§ **Rows**
====================

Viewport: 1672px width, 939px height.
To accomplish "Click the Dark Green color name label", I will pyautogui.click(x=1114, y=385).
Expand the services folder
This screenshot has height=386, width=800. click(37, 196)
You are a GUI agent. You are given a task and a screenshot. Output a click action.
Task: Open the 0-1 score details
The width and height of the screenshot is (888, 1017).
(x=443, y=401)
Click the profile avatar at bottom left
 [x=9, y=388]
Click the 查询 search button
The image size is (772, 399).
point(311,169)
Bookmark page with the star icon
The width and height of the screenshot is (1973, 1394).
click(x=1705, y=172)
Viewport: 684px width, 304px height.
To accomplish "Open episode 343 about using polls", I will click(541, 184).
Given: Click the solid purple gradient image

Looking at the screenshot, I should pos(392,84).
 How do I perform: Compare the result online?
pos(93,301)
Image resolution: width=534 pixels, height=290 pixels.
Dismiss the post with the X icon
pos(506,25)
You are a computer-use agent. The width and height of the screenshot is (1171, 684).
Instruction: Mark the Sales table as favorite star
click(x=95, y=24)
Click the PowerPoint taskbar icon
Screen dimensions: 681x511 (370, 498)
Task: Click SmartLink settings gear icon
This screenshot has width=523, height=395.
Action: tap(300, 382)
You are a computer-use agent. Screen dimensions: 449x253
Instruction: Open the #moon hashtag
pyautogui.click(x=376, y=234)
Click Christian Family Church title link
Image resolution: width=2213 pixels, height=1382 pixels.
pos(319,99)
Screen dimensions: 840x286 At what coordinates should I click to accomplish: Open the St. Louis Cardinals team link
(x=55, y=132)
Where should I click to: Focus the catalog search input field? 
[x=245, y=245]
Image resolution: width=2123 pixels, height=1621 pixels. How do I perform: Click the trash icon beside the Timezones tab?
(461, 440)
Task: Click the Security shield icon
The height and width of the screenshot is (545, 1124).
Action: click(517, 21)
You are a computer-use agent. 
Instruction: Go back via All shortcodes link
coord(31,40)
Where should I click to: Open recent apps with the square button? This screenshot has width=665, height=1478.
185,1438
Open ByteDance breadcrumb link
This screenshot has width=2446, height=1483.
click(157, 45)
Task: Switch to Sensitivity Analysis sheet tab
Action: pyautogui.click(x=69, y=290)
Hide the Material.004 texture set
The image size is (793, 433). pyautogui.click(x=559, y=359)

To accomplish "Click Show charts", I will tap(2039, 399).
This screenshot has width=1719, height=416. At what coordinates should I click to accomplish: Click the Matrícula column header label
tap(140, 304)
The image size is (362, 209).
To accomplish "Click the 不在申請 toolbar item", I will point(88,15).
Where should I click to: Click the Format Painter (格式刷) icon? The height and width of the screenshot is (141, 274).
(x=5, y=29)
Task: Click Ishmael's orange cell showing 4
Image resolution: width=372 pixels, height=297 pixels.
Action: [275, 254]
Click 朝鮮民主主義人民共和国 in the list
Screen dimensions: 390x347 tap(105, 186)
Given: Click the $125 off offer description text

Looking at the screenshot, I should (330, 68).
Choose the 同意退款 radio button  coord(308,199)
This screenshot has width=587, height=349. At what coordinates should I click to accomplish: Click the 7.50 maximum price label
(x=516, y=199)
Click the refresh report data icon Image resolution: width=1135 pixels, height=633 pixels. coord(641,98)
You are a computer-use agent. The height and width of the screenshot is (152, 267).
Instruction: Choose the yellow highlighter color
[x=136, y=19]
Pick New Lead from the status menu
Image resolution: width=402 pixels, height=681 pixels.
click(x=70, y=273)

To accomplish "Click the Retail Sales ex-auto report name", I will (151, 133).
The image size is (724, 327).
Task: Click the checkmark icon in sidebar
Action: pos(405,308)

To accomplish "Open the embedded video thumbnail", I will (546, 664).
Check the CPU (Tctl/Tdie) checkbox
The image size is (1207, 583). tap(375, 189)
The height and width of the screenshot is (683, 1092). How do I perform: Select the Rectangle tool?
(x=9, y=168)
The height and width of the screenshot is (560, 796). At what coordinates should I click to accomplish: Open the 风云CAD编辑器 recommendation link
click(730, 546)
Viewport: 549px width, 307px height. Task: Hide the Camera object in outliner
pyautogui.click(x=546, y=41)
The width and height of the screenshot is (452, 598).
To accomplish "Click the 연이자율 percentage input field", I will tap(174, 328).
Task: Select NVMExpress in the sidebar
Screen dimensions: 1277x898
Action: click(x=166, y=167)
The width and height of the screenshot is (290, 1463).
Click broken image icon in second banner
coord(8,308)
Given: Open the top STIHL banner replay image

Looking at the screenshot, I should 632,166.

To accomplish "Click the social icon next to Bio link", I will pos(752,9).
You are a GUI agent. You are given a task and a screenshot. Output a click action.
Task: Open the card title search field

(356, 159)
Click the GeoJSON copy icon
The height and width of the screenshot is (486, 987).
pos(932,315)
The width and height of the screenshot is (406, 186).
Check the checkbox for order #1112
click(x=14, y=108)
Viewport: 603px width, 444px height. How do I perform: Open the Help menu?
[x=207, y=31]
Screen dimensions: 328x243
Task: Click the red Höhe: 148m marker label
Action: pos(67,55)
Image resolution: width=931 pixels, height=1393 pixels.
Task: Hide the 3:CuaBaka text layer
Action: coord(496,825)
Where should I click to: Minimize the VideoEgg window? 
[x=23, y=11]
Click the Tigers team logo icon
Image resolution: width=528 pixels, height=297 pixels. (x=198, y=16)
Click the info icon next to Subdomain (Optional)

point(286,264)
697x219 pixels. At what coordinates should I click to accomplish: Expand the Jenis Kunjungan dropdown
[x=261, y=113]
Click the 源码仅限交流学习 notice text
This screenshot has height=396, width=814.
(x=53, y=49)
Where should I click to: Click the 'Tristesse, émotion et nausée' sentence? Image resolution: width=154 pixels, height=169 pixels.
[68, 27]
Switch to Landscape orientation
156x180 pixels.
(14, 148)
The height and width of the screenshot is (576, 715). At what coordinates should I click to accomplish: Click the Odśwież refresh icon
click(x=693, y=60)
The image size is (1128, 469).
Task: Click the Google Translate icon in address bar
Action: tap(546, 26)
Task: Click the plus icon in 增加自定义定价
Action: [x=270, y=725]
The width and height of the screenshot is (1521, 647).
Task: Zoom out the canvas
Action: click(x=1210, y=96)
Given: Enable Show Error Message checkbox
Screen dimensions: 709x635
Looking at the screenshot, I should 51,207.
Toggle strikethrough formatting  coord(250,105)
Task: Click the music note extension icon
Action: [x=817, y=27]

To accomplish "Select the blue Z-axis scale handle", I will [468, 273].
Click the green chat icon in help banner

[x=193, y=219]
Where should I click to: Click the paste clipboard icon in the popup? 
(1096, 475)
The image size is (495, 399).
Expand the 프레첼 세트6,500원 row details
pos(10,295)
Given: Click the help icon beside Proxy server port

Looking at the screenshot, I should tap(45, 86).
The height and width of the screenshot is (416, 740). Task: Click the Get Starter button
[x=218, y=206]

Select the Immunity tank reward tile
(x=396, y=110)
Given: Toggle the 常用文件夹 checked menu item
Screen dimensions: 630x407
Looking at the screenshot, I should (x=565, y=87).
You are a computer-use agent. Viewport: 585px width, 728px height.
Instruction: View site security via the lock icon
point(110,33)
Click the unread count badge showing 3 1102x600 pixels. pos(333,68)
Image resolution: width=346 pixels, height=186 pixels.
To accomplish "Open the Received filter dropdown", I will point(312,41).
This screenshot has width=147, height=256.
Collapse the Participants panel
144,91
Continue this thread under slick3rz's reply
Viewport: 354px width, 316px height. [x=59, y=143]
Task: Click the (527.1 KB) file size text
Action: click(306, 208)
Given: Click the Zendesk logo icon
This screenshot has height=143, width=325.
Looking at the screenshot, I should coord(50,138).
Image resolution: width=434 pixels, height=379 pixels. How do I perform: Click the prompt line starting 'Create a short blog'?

====================

§ **Set problem**
Format the items between the lines holding "will tap(2039, 399)." and "I will point(88,15).", inclusive, as a two-column CSV with the headers instruction and location. Give one row per item, with its text and its answer each in a single quoted field and any line breaks replaced by spaces.

§ **Correct answer**
instruction,location
"To accomplish ""Click Show charts"",","I will tap(2039, 399)."
"This screenshot has width=1719, height=416. At what coordinates should I click to accomplish: Click the Matrícula column header label","tap(140, 304)"
"The image size is (362, 209). To accomplish ""Click the 不在申請 toolbar item"",","I will point(88,15)."